At the end of gastrulation, the archenteron is a straight tube, in which the undifferentiated foregut, midgut, and hindgut territories will give rise to the highly specialized tissues and organs of the adult gut. In particular, the foregut will give rise to the most anterior structure of the gut, the pharynx/esophagus, that is specialized in food uptake and it usually presents a strong musculature allowing to hold and swallow food particles. Posterior to the pharynx is the stomach that develops from the midgut cells and it is specialized in food digestion through the secretion of digestive enzymes. Finally, the most posterior structure, the intestine, forms from the hindgut and it is responsible of completing digestion, up-taking nutrients, and expelling undigested food through the anus.

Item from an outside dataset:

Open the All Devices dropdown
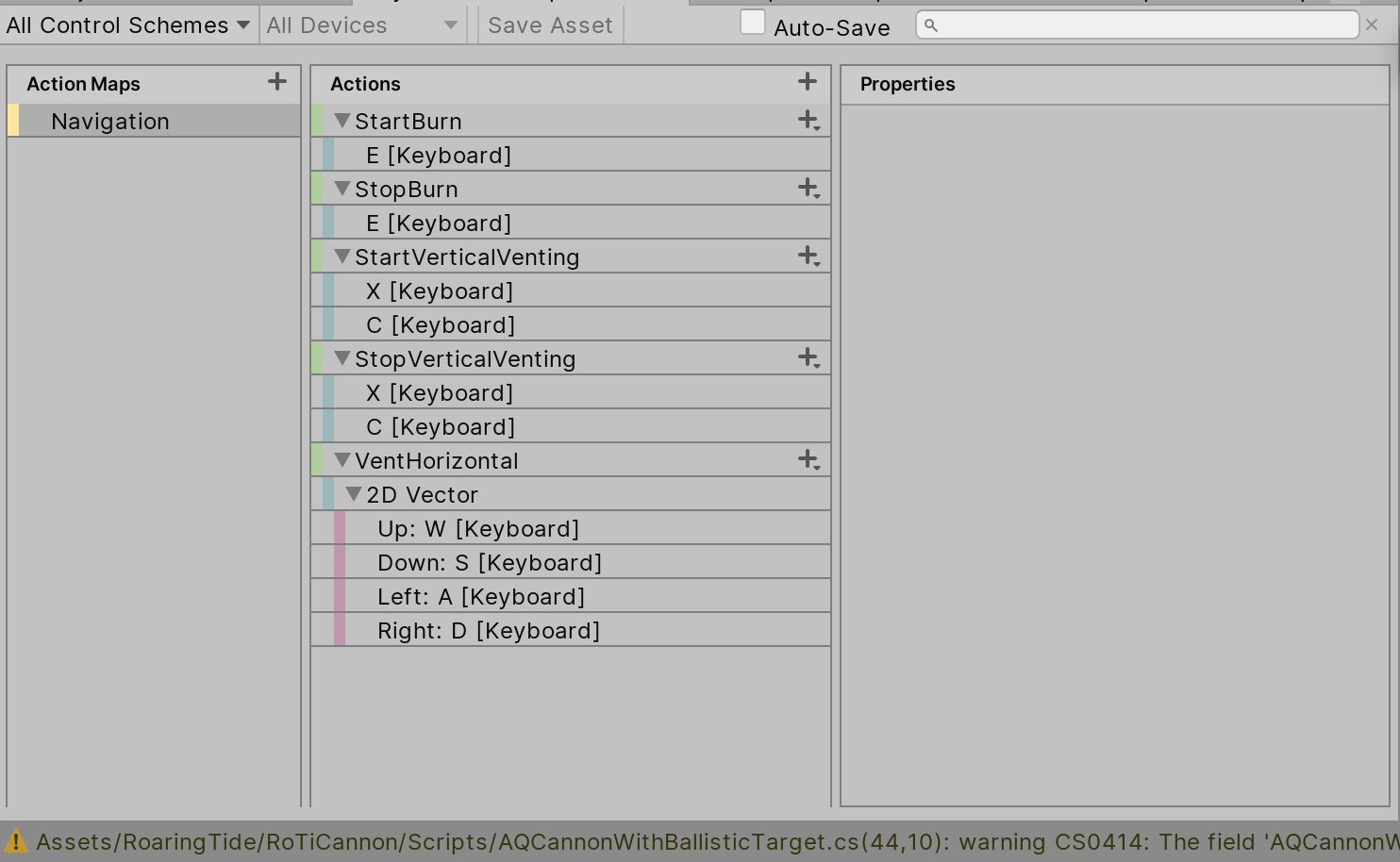The image size is (1400, 862). tap(361, 25)
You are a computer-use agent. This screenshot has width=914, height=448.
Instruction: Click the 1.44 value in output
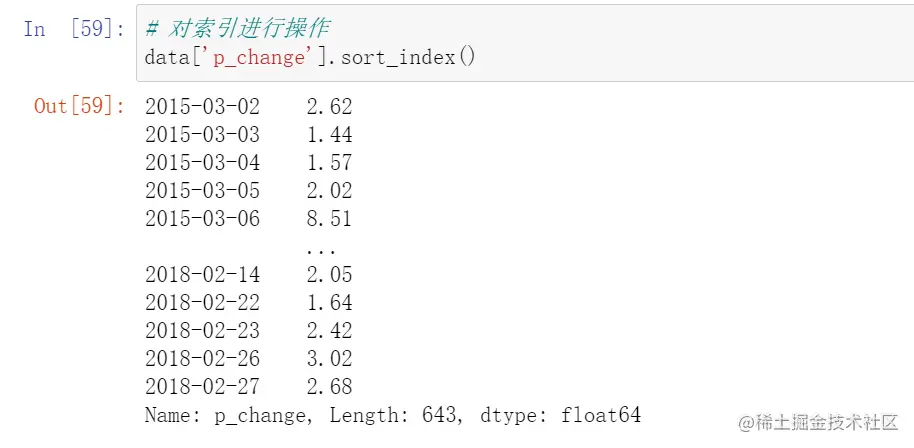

In most bilaterians, the gut tube forms entirely from the inner endoderm layer, while in some others, such as insects, the foregut and the hindgut derive from ectodermal cells. The early stages of gut development have been deeply described in animals occupying different phylogenetic positions, revealing conservation and divergence in these early events of the embryonic development (Stainier 2002). On the contrary, less is known about the molecular regulation of the gut A-P patterning and the formation of gut-associated structures such as muscles and glands like pancreas and liver. Molecular studies on gut patterning have been conducted in some protostomes (i.e., the nematode Caenorabditis elegans, the arthropod Drosophila melanogaster, the annelid Capitella teleta, and the priapulid Priapulus caudatus (Boyle et al. 2014, Lengyel and Iwaki 2002, Martin-Duran and Hejnol 2015, McGhee 2013)). However, differences in gut development modes and paucity of functional data make comparisons between protostomes and deuterostomes difficult and not always informative. Therefore, to ease comparisons in the developmental modes of different GI structures in representative animals, in this review, we focus on the development of cell and tissue types in deuterostome one-way guts, referring primarily to echinoderms (sea urchins and sea stars) and vertebrates, with the most molecular data available.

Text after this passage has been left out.